* [Problem details] Copy these lines word for word, starting at the line that contains "Ashley [801, 306]" and ending after the line that contains "August [229, 395]".

[Entries from a dataset]

========

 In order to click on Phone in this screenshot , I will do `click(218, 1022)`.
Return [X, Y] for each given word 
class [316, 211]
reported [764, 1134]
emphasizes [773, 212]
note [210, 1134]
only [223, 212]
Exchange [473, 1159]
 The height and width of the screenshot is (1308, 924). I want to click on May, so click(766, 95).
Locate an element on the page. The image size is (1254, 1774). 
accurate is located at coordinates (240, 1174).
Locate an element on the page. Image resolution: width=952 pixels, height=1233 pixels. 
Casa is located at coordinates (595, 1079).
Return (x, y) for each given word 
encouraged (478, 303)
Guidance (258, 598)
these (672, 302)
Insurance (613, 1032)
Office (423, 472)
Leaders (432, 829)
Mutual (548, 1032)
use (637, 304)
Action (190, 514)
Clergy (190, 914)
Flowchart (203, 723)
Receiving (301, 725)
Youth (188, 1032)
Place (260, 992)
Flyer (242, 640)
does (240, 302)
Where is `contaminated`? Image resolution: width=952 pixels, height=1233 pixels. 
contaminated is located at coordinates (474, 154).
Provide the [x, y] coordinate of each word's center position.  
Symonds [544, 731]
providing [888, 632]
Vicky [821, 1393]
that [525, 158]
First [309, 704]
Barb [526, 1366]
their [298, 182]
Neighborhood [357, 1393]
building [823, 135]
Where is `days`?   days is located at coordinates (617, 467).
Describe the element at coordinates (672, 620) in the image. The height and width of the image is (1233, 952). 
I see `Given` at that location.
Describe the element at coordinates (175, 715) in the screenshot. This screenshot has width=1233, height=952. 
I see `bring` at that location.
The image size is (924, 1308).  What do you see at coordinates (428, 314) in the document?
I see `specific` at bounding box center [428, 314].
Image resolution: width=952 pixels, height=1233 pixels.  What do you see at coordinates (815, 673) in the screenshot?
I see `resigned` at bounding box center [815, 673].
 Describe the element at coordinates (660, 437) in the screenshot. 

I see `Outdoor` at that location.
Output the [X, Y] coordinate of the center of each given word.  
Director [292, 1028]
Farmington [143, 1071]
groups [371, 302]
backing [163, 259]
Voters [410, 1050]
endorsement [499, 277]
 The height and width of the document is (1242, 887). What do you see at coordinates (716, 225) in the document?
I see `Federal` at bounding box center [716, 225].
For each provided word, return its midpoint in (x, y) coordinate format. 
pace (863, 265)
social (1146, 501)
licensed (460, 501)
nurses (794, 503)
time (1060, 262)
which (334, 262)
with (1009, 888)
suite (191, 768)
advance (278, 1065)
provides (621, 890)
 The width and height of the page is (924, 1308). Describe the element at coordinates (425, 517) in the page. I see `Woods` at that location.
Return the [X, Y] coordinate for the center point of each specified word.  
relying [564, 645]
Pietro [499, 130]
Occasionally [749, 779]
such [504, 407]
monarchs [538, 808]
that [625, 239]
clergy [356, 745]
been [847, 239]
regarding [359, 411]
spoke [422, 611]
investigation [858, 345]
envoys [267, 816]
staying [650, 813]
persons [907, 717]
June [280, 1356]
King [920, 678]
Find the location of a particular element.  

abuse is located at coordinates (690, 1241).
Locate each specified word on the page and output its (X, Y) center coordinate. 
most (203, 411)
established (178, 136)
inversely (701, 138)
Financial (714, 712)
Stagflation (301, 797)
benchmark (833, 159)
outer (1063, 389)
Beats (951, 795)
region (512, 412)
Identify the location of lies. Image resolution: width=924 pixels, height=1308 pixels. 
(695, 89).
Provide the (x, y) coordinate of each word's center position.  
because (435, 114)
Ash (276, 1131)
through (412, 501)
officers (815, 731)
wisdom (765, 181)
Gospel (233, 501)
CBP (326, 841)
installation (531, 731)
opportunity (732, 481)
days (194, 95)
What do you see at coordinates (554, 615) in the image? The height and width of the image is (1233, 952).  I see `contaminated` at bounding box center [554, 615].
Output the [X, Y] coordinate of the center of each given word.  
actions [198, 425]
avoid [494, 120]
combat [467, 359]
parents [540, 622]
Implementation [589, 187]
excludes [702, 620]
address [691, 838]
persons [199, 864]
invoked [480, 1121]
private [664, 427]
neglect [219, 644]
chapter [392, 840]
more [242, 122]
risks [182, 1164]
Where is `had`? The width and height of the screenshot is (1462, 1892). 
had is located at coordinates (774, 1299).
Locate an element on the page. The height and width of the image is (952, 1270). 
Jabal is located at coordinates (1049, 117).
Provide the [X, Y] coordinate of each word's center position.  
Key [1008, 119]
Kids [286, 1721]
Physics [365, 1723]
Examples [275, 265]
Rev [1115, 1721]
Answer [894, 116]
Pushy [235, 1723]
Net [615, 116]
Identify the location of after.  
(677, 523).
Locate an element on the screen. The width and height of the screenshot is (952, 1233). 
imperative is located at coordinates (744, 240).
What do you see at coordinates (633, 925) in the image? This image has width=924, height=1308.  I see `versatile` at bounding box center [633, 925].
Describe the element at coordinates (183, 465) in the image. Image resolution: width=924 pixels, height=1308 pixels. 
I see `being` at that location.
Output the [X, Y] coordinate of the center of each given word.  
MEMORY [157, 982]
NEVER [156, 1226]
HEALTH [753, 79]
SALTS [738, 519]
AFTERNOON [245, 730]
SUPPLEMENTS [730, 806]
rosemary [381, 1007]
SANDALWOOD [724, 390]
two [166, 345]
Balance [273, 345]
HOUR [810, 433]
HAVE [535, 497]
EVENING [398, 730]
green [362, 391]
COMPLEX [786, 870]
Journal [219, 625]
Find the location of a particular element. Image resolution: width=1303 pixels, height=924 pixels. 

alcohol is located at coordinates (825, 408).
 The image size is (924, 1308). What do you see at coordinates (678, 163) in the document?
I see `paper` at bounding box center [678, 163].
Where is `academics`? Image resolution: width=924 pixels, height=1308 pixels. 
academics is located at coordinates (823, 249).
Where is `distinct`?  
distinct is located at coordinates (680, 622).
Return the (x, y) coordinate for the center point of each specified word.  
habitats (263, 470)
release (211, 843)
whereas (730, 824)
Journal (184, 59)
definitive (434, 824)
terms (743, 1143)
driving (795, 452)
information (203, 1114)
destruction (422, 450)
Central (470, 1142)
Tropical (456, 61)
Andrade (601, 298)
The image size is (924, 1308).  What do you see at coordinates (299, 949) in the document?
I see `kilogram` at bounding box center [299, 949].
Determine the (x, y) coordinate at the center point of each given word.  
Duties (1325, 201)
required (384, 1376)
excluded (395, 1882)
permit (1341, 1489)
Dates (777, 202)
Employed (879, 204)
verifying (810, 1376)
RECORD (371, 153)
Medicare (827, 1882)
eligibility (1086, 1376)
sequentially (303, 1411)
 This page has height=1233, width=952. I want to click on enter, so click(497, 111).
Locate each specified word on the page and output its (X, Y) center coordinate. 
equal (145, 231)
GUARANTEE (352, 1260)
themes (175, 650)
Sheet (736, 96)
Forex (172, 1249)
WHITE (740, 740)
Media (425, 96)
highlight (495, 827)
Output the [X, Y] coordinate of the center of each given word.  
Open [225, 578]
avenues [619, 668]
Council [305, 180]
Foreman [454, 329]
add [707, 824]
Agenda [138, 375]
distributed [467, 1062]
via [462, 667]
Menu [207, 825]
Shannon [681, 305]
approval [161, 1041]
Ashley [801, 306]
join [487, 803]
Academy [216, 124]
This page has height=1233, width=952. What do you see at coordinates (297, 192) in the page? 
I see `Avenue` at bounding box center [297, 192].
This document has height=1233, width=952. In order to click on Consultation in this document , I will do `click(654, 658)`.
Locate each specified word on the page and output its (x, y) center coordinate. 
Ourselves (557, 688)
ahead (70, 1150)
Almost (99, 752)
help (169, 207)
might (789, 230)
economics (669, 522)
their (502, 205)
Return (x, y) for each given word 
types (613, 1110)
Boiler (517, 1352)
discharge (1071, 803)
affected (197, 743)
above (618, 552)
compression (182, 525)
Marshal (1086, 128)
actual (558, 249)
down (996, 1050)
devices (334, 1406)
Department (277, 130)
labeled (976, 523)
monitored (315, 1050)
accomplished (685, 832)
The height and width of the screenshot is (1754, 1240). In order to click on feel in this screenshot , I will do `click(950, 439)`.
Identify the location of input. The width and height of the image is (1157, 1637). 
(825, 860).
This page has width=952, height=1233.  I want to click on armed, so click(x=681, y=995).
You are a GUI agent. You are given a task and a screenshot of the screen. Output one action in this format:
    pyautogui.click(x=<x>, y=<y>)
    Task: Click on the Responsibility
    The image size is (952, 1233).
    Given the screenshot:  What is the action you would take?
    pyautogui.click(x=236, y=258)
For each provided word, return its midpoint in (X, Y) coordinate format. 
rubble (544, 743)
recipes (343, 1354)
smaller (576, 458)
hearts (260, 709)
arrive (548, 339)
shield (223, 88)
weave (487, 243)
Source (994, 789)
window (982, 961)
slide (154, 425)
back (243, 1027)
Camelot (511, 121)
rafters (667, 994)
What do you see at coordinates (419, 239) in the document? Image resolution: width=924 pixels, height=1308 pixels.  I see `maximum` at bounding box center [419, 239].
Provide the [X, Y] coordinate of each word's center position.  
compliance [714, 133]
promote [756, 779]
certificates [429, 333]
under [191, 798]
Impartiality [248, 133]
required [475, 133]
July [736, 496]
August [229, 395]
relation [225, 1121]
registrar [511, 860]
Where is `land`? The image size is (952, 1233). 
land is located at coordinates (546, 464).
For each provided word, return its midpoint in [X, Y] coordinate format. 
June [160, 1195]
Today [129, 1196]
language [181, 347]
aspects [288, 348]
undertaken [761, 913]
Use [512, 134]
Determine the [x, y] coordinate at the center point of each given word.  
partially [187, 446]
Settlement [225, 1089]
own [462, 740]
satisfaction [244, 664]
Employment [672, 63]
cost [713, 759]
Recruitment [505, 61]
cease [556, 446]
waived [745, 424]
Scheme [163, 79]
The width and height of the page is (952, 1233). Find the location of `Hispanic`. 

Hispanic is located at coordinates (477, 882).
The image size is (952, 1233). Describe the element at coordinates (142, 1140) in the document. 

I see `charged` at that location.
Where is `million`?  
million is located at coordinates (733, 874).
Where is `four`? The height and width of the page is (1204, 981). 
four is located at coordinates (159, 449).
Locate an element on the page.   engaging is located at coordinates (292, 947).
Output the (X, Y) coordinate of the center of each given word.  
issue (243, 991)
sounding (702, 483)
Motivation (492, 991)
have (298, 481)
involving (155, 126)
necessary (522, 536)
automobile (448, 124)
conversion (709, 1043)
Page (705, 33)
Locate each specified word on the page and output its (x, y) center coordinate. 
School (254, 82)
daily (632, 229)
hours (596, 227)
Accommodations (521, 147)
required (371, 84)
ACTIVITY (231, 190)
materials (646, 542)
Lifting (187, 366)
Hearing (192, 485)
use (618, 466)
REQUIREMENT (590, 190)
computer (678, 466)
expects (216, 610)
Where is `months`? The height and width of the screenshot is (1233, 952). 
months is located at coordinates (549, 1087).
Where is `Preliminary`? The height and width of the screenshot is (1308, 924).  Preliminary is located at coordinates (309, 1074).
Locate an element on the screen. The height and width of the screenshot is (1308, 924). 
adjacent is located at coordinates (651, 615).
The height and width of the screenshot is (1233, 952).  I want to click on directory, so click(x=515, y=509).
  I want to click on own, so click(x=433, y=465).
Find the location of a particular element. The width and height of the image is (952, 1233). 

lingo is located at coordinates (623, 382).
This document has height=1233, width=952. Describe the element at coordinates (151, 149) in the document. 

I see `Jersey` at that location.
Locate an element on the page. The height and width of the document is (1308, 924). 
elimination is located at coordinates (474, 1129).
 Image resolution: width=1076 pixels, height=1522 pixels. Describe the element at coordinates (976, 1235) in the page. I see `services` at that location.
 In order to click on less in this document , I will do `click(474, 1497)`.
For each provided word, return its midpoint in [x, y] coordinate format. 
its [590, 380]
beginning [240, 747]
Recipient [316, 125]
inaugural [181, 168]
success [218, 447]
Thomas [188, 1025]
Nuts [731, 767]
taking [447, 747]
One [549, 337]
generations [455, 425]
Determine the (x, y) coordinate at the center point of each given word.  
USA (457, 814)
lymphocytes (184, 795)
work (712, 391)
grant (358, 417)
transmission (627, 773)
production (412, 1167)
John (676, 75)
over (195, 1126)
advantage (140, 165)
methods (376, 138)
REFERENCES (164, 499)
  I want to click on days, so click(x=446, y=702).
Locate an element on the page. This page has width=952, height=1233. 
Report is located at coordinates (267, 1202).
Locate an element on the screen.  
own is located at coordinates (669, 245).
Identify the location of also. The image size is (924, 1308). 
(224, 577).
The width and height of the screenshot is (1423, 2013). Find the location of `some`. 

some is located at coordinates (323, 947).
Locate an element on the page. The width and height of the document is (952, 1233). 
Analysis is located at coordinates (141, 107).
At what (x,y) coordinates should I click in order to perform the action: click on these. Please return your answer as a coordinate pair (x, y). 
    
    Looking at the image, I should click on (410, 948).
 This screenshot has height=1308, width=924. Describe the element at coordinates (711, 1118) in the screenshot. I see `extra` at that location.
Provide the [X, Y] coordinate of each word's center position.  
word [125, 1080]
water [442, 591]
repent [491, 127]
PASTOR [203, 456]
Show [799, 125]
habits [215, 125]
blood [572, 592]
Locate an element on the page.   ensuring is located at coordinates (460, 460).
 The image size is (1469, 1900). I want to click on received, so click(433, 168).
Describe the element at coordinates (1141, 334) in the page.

========

* [Finished answer]
Ashley [801, 306]
join [487, 803]
Academy [216, 124]
This page has height=1233, width=952. What do you see at coordinates (297, 192) in the page? 
I see `Avenue` at bounding box center [297, 192].
This document has height=1233, width=952. In order to click on Consultation in this document , I will do `click(654, 658)`.
Locate each specified word on the page and output its (x, y) center coordinate. 
Ourselves (557, 688)
ahead (70, 1150)
Almost (99, 752)
help (169, 207)
might (789, 230)
economics (669, 522)
their (502, 205)
Return (x, y) for each given word 
types (613, 1110)
Boiler (517, 1352)
discharge (1071, 803)
affected (197, 743)
above (618, 552)
compression (182, 525)
Marshal (1086, 128)
actual (558, 249)
down (996, 1050)
devices (334, 1406)
Department (277, 130)
labeled (976, 523)
monitored (315, 1050)
accomplished (685, 832)
The height and width of the screenshot is (1754, 1240). In order to click on feel in this screenshot , I will do `click(950, 439)`.
Identify the location of input. The width and height of the image is (1157, 1637). 
(825, 860).
This page has width=952, height=1233.  I want to click on armed, so click(x=681, y=995).
You are a GUI agent. You are given a task and a screenshot of the screen. Output one action in this format:
    pyautogui.click(x=<x>, y=<y>)
    Task: Click on the Responsibility
    The image size is (952, 1233).
    Given the screenshot:  What is the action you would take?
    pyautogui.click(x=236, y=258)
For each provided word, return its midpoint in (X, Y) coordinate format. 
rubble (544, 743)
recipes (343, 1354)
smaller (576, 458)
hearts (260, 709)
arrive (548, 339)
shield (223, 88)
weave (487, 243)
Source (994, 789)
window (982, 961)
slide (154, 425)
back (243, 1027)
Camelot (511, 121)
rafters (667, 994)
What do you see at coordinates (419, 239) in the document? Image resolution: width=924 pixels, height=1308 pixels.  I see `maximum` at bounding box center [419, 239].
Provide the [X, Y] coordinate of each word's center position.  
compliance [714, 133]
promote [756, 779]
certificates [429, 333]
under [191, 798]
Impartiality [248, 133]
required [475, 133]
July [736, 496]
August [229, 395]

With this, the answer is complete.